TASK ITEM A |
Can you restate the OpenAI restructuring article, starting with "Musk’s attorney Marc" and going on through "in the day.", with "startup" renamed "company"?
TASK ITEM B |
How would the article on Musk's letter about OpenAI's restructuring go on? Write what follows its last sentence.

DOCUMENT TEXT |

● ● ● ● ● ● ●

(Reuters) – A lawyer for billionaire Elon Musk has asked attorney generals in the states of California and Delaware to push OpenAI to auction a major stake in its business to decide fair value of its charitable asset during its corporate restructuring, sources familiar with the matter told Reuters on Thursday.
Musk’s attorney Marc Toberoff sent a letter to the states’ top law officers on Tuesday in which he argued they should provide a process for competitive bidding to determine fair market value of OpenAI’s charitable assets to “protect the public’s beneficial interest,” as the startup is working on removing the control of its non-profit, according to the sources.
“Elon is engaging in lawfare. We remain focused on our mission and work,” OpenAI spokesperson said in a statement. The startup previously said the valuation of its charitable assets will be determined by independent financial advisors. Financial Times reported the letter earlier in the day.
Sam Altman co-founded OpenAI alongside Musk and others, and became one of the technology world’s biggest names after the 2022 launch of the artificial intelligence tool ChatGPT. Backed by Microsoft (NASDAQ:), OpenAI was valued at $157 billion in October after raising $6.6 billion from investors.
Reuters first reported the ChatGPT maker’s plan to revamp its corporate structure so its for-profit business would be independent from non-profit control in September. The company outlined the plan in detail late December, saying it would create a public benefit corporation to make it easier to “raise more capital than we’d imagined” and the plan would result in “one of the best resourced non-profits in history.”

● ● ● ● ● ● ●

DATA EXTRACT |
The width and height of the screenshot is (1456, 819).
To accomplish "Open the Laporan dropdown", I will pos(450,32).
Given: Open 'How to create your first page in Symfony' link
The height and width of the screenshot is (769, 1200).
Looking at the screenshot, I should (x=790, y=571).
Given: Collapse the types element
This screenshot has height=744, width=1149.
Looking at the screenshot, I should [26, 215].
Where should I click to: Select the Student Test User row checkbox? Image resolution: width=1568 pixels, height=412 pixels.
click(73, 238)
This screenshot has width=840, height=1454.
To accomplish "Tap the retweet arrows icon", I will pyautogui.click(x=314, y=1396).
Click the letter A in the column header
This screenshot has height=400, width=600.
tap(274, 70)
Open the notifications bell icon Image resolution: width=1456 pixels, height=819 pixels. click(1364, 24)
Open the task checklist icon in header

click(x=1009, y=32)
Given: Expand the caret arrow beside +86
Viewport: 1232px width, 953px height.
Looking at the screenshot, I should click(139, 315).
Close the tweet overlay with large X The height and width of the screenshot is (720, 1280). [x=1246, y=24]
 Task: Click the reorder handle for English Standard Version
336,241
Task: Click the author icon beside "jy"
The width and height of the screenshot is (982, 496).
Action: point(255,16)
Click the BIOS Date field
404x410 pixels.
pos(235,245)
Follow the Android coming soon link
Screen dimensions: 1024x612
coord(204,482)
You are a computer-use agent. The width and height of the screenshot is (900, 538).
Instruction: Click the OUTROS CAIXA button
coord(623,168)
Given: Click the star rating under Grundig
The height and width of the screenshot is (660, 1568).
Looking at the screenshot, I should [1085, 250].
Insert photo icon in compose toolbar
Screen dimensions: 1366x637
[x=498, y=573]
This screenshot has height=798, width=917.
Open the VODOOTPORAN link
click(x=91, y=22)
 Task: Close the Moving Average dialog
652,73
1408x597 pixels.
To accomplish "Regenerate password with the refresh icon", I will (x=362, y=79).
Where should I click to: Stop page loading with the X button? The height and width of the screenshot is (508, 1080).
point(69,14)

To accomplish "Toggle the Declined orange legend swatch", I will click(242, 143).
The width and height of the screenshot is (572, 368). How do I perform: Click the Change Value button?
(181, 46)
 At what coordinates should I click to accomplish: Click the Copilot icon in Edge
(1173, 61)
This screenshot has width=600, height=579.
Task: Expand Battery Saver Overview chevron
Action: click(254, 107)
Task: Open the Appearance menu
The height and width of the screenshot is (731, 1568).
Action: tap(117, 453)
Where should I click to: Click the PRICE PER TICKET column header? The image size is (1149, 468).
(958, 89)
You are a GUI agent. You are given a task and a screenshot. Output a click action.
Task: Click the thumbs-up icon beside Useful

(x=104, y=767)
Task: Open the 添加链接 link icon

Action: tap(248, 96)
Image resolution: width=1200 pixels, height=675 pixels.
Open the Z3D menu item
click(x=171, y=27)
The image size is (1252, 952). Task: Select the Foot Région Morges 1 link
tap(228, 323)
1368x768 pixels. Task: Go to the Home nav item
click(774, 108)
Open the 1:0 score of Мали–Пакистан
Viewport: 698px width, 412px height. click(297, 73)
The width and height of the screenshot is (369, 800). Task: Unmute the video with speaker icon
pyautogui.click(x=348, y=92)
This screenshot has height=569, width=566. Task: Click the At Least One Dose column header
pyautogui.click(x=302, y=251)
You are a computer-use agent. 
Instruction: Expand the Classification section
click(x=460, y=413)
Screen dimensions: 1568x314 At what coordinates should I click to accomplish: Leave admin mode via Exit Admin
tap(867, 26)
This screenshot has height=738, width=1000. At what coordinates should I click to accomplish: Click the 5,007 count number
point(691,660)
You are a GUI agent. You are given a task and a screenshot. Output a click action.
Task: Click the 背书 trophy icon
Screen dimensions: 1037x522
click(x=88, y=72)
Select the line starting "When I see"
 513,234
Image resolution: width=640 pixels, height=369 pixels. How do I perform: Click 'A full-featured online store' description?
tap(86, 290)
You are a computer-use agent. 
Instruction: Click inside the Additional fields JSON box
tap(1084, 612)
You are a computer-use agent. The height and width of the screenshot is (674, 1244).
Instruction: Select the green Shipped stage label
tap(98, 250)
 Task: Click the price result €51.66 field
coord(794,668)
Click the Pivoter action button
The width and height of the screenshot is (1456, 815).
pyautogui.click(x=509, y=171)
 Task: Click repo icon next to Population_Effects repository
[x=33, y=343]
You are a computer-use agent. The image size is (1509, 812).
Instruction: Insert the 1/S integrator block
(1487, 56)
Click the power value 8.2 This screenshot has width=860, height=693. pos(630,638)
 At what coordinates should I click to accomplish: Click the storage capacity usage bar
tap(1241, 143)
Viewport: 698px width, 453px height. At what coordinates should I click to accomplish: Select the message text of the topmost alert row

● ● ● ● ● ● ●

TASK RESULT A |
Musk’s attorney Marc Toberoff sent a letter to the states’ top law officers on Tuesday in which he argued they should provide a process for competitive bidding to determine fair market value of OpenAI’s charitable assets to “protect the public’s beneficial interest,” as the company is working on removing the control of its non-profit, according to the sources.
“Elon is engaging in lawfare. We remain focused on our mission and work,” OpenAI spokesperson said in a statement. The company previously said the valuation of its charitable assets will be determined by independent financial advisors. Financial Times reported the letter earlier in the day.

TASK RESULT B |
Musk, who owns AI startup xAI, is suing OpenAI in courts in an effort to block OpenAI’s conversion, which it had argued as a departure of the mission he funded the company on. The court is likely to rule on the preliminary injunction Musk’s lawyers had applied for later this month.
Delaware Attorney General Kathy Jennings weighed in on the case by sending the court an amicus brief on Dec. 29, stating she is currently reviewing OpenAI’s proposed changes.
“That Delaware is on record asserting that it is closely monitoring the situation should definitely undercut a judge’s willingness to enjoin a transaction Musk and Encode characterize as dangerous, unwise, or the product of fiduciary violations,” Darryll Jones, Professor of Law at Florida A&M University wrote in a blog. Encode is an AI safety non-profit that joined Musk’s efforts to block OpenAI’s for-profit transition.
California Attorney General Rob Bonta, who also has jurisdiction, has not commented on the case, despite a letter from Meta (NASDAQ:) urging him to block it.